■ WHAT YOU ARE ASKED TO DO ■
Return every line in the entries below that contains the word "grid".

■ PROVIDED INFORMATION ■

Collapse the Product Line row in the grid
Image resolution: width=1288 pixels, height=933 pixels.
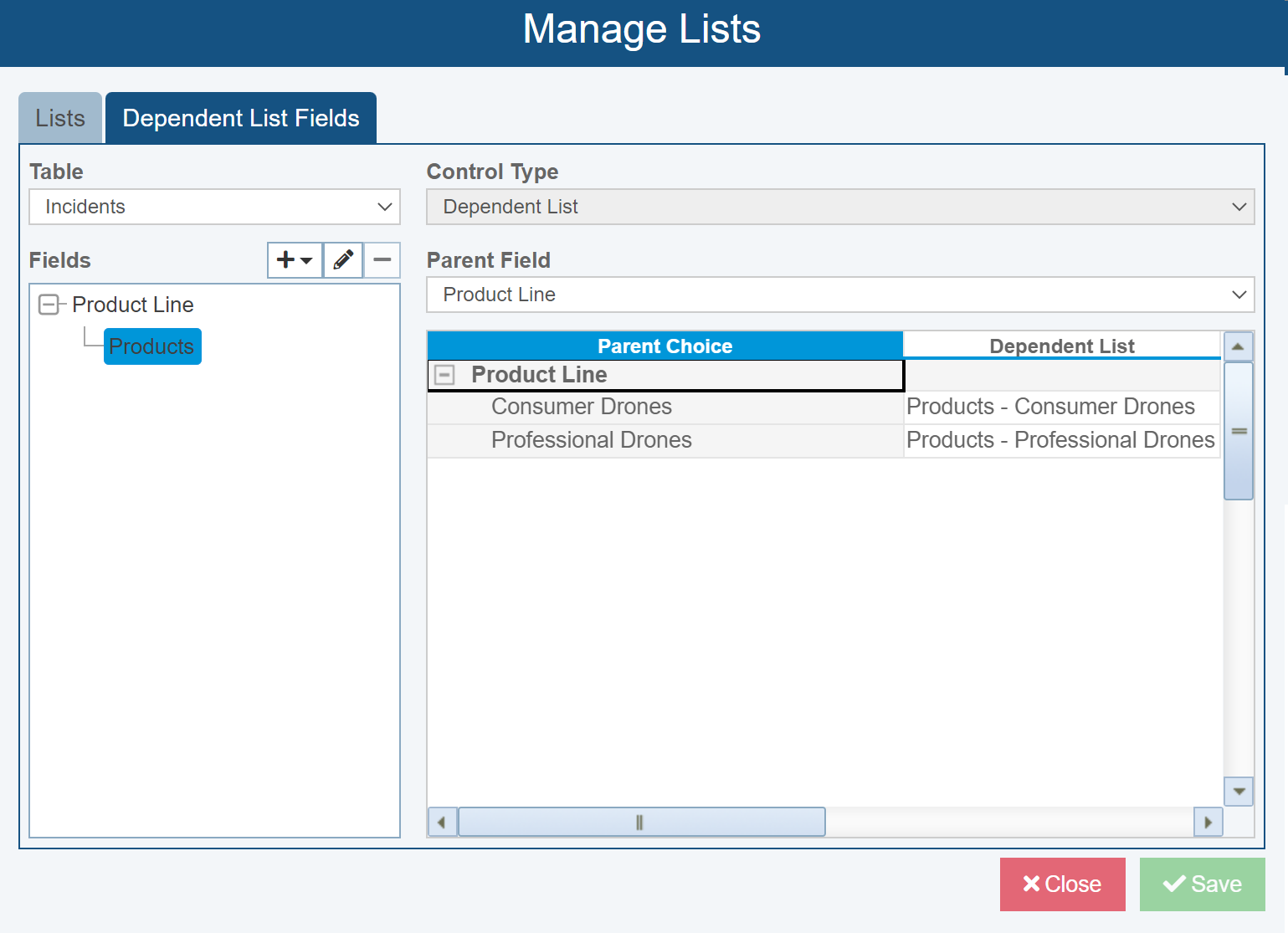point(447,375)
==
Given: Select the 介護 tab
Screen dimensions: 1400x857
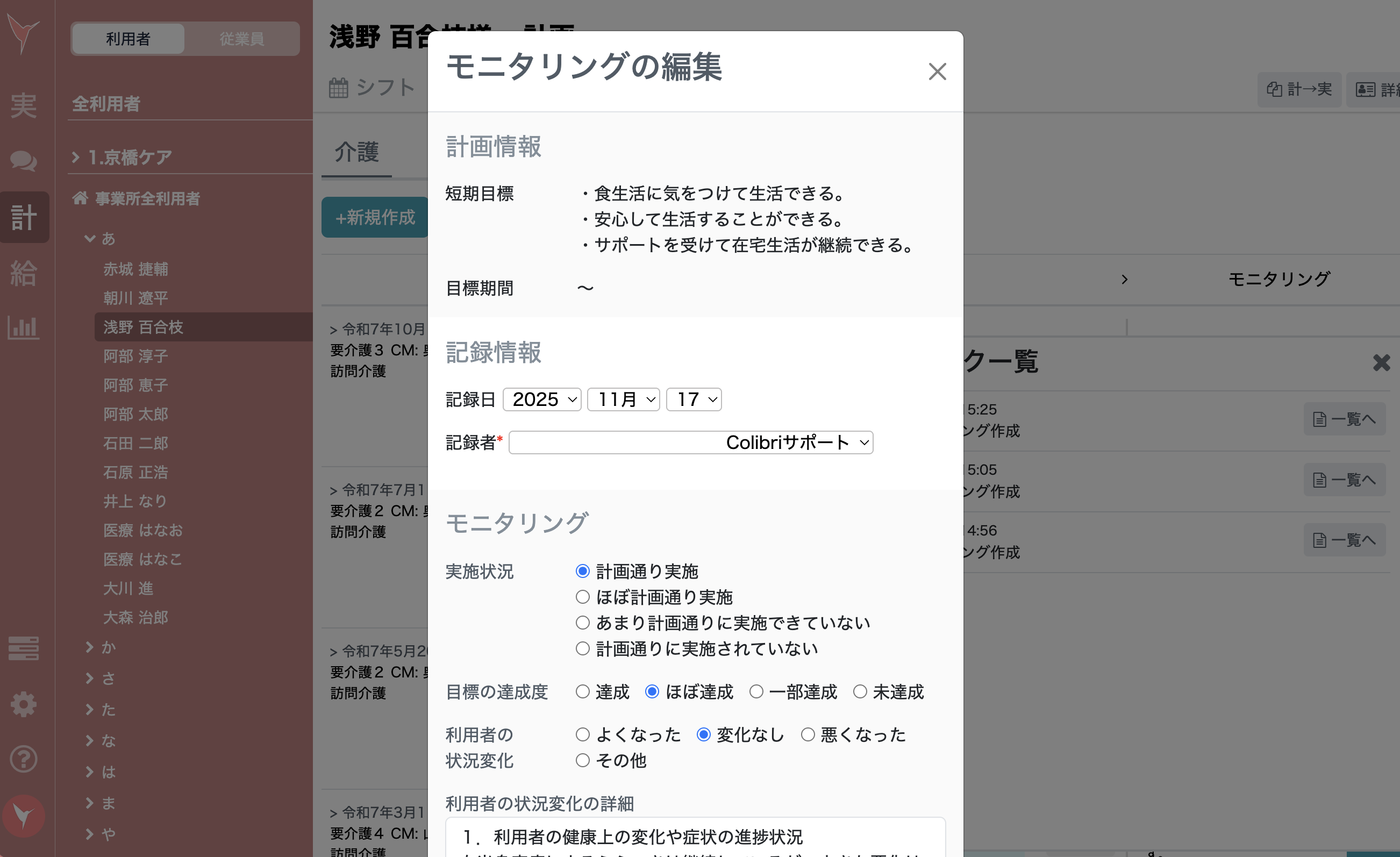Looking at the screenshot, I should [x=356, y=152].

■ SOLUTION FOR THIS EXERCISE ■
Collapse the Product Line row in the grid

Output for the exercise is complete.